On peut interpréter cette fusion comme l’ultime évolution de civilisations effondrées sur elles-mêmes sous le poids de la bêtise cosmique. On peut aussi interpréter cela dans un sens différent. En effet, il n’est pas du tout évident qu’il y ait une continuité entre la vie telle que nous croyons la connaître et ces formes intelligentes à très haute énergie. Il pourrait s’agir de deux branches du vivant totalement indépendantes bien qu’elles puissent partager des schémas communs.
Quoi qu’il en soit, le fait que les formes de vie à haute énergie soient les premières à se laisser deviner n’est pas étonnant. Les civilisations de type devoratus sont en effet les seules capables de former des signaux assez puissants pour nous parvenir. Cela n’empêche en aucun cas d’imaginer que d’autres civilisations à plus basse énergie, et donc moins détectables mais plus proches de nous, ne puissent pas perdurer sur la base des hypothèses STI.
Civilisations de type formabilis
Certaines civilisations pourraient imaginer comme le font certains humains aujourd’hui, que leur évolution serait guidée par résonance morphique (Sheldrake, 1981). Cette théorie est supposée expliquer certains phénomènes de synchronie et précognition, notamment dans les réseaux où tous les agents prédisent le comportement des autres, mais aussi les réplications entre systèmes vivants sans lien physique apparent, comme des civilisations éloignées.
Pour tester cette hypothèse, comme on le propose déjà sur Terre (Goertzel, 2016), une civilisation pourrait construire une Intelligence Artificielle Générale (AGI) dépassant de loin les capacités cognitives de toute sa population.

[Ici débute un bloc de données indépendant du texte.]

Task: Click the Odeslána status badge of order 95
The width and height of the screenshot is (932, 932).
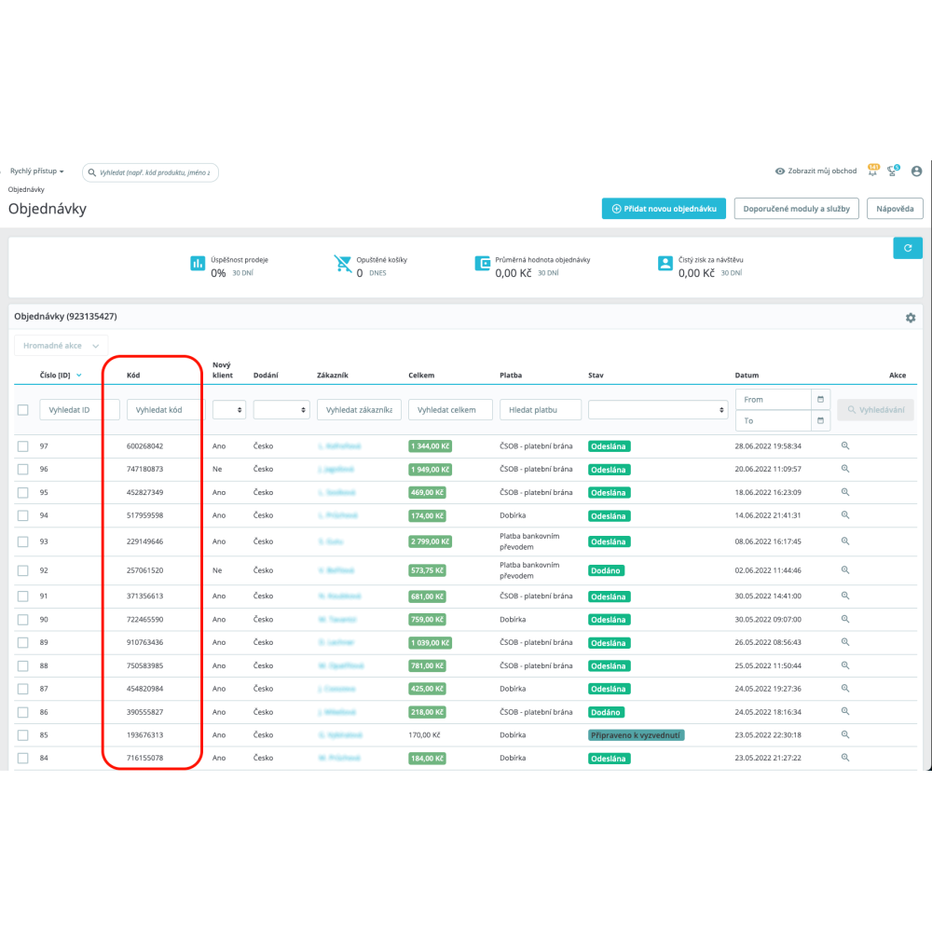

Cette AGI serait supposée capable de capter des réalités inaccessibles à ceux qui l’ont créée. Notamment elle pourrait découvrir des lois mathématiques nouvelles, censées être le type d’information qui se transmet le plus facilement de civilisations en civilisations grâce aux champs morphiques.
Selon l’hypothèse évolutionnaire STI H3, une civilisation de ce type ne survivrait que si son AGI arrive à découvrir les lois évolutionnaires propres aux réseaux et à les appliquer à elle-même. Il est peu probable que cela arrive :
a) si la théorie de la résonance morphique est fausse. Elle constituerait en effet un biais empêchant l’AGI de calculer des lois cohérentes ;
b) si la théorie de la résonance morphique est vraie et si l’hypothèse de la bêtise cosmique l’est aussi. Dans ce cas, l’AGI ne pourrait qu’aboutir à son propre suicide et à celui de la civilisation de type formabilis qui l’a créée.
En revanche, l’AGI pourrait éventuellement confirmer l’hypothèse évolutionnaire STI H3 et neutraliser sa bêtise systémique si l’hypothèse existentielle et la théorie de la résonance morphique sont toutes les deux vraies. Notons que les chances sont faibles car aujourd’hui la théorie en question est loin de faire l’unanimité parmi les scientifiques de la planète Terre.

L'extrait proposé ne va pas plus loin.